Sony Corp forecast a record $6.4 billion net loss for the business year just ended, its fourth straight year of losses and double earlier forecasts, inflated by writing off deferred tax assets in the United States.
In a bid to ease investor concerns over its deteriorating bottom line, the Japanese consumer electronics giant said it would bounce back and make an operating profit in the current year of 180 billion yen.
Sony on Tuesday forecast a 520 billion yen ($6.4 billion) net loss for the year to end-March 2012. In February it had forecast an annual net loss of 220 billion yen. The additional loss is from write-offs of tax credits in the United States, which the company cannot use because of the losses it has racked up.
Analysts had forecast a full-year loss of 214 billion yen, according to Thomson Reuters I/B/E/S.
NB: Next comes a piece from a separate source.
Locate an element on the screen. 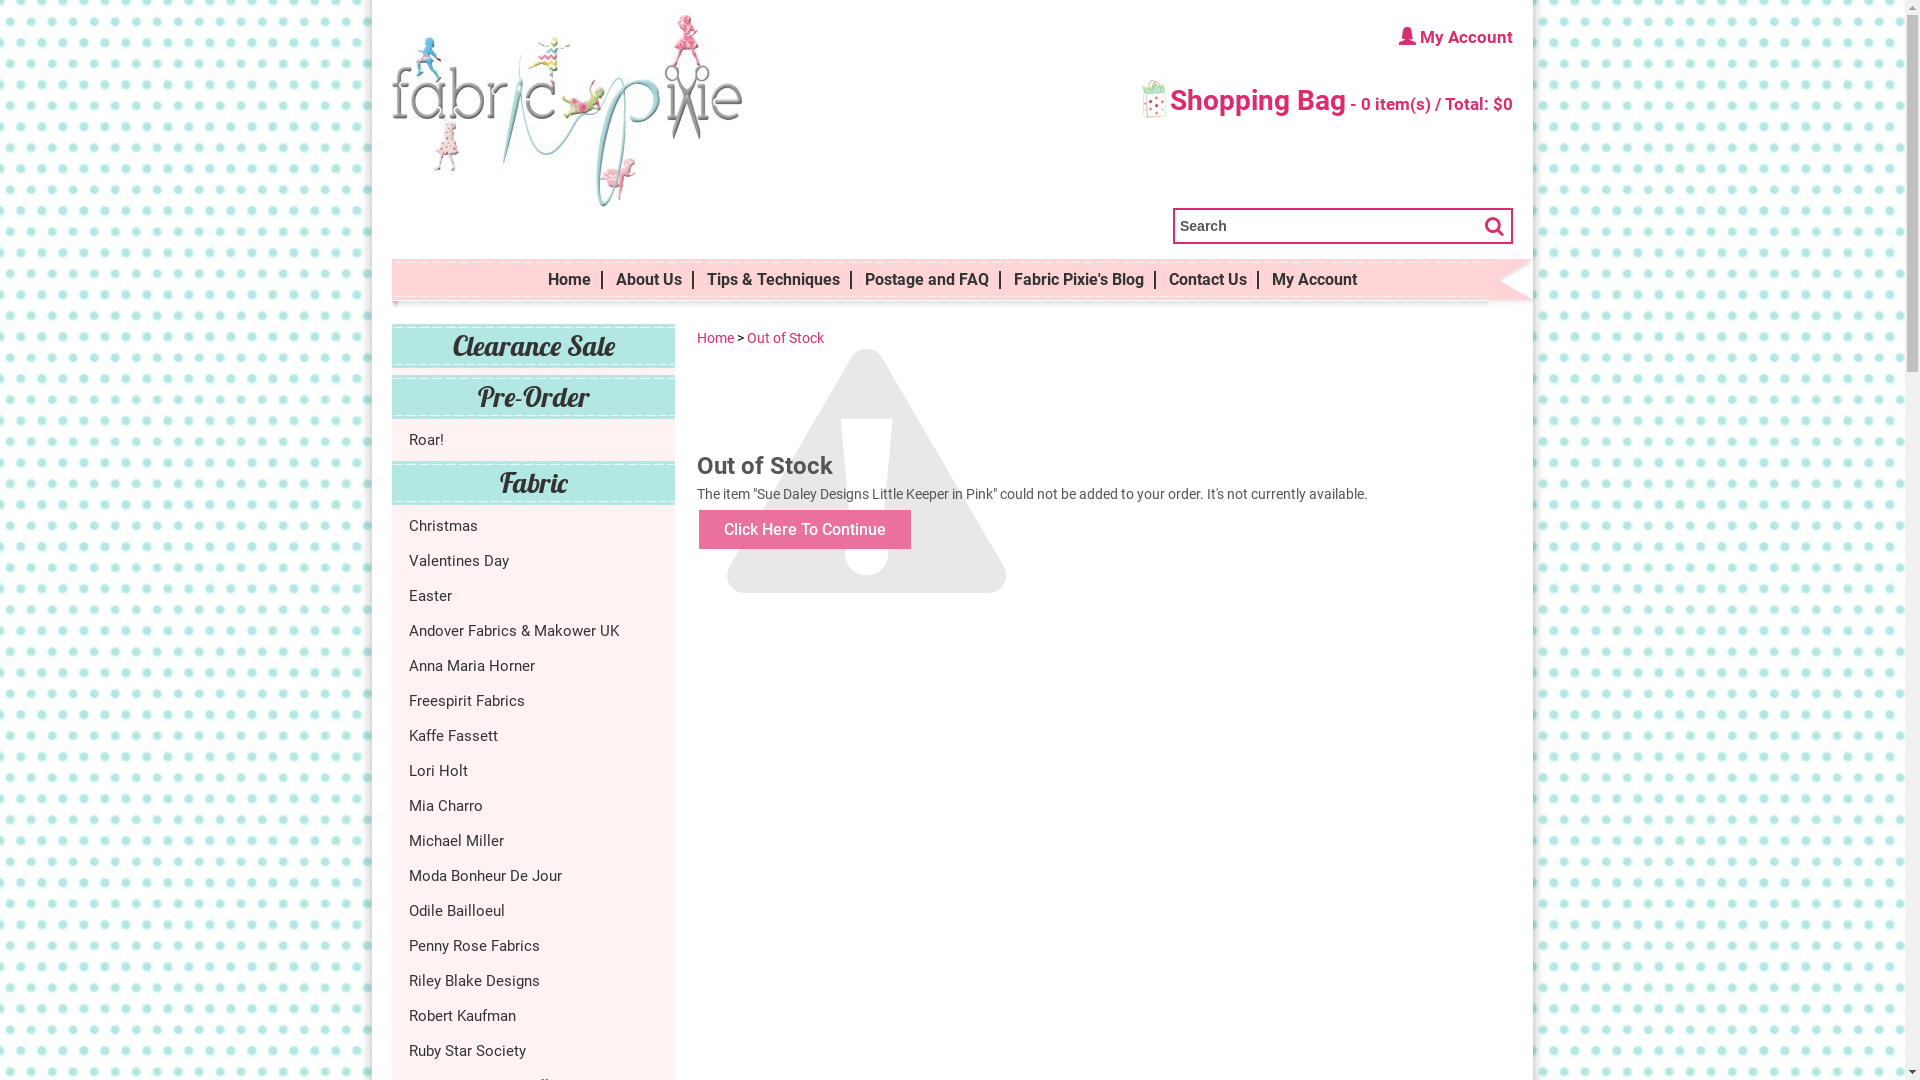 The height and width of the screenshot is (1080, 1920). 'My Account' is located at coordinates (1314, 280).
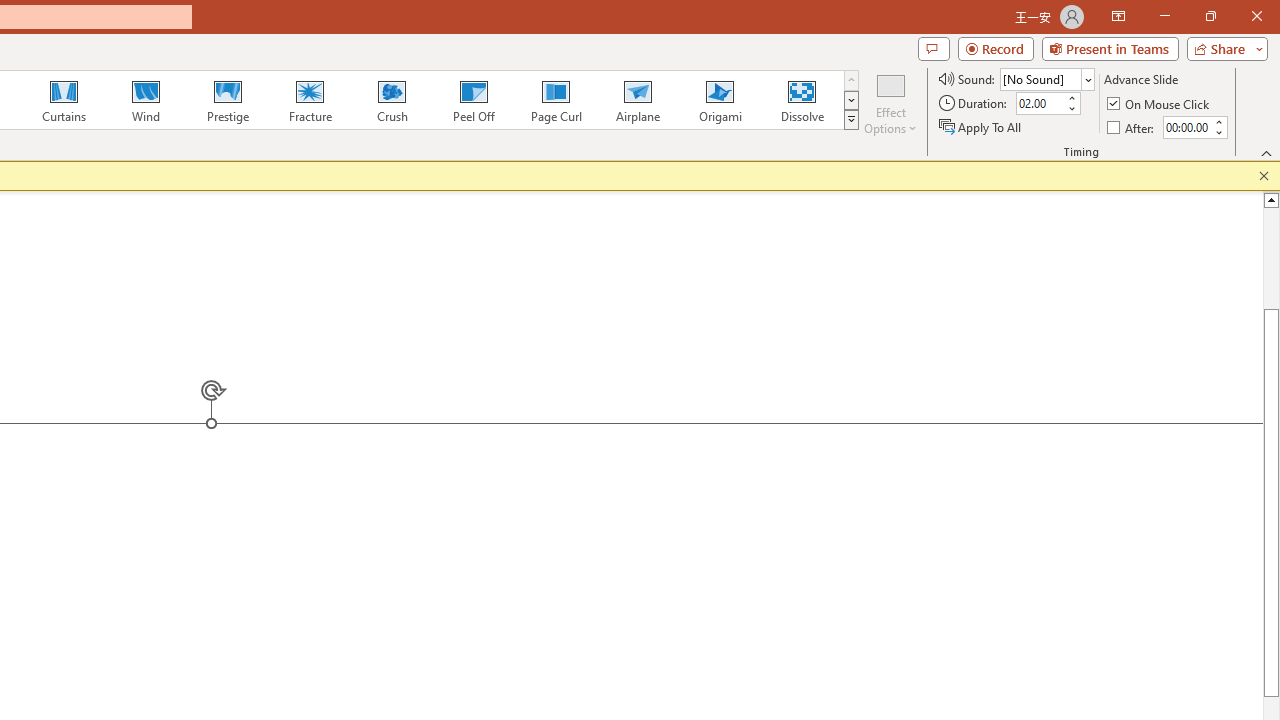  What do you see at coordinates (981, 127) in the screenshot?
I see `'Apply To All'` at bounding box center [981, 127].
Sony, which plans to axe 10,000 jobs - around 6 percent of its global workforce - according to media reports this week, has been hammered by weak demand for its televisions and fierce competition from South Korean rivals such as Samsung Electronics.
Kazuo Hirai, who took over as CEO this month, has promised to get the struggling TV business back on its feet within two years. That business alone has accumulated losses of $10 billion over the last decade.
Sony shares closed down 3.5 percent ahead of the announcement, its biggest one-day drop in three weeks. The benchmark Nikkei average ended around 1 percent lower.
The annual results are due on May 21.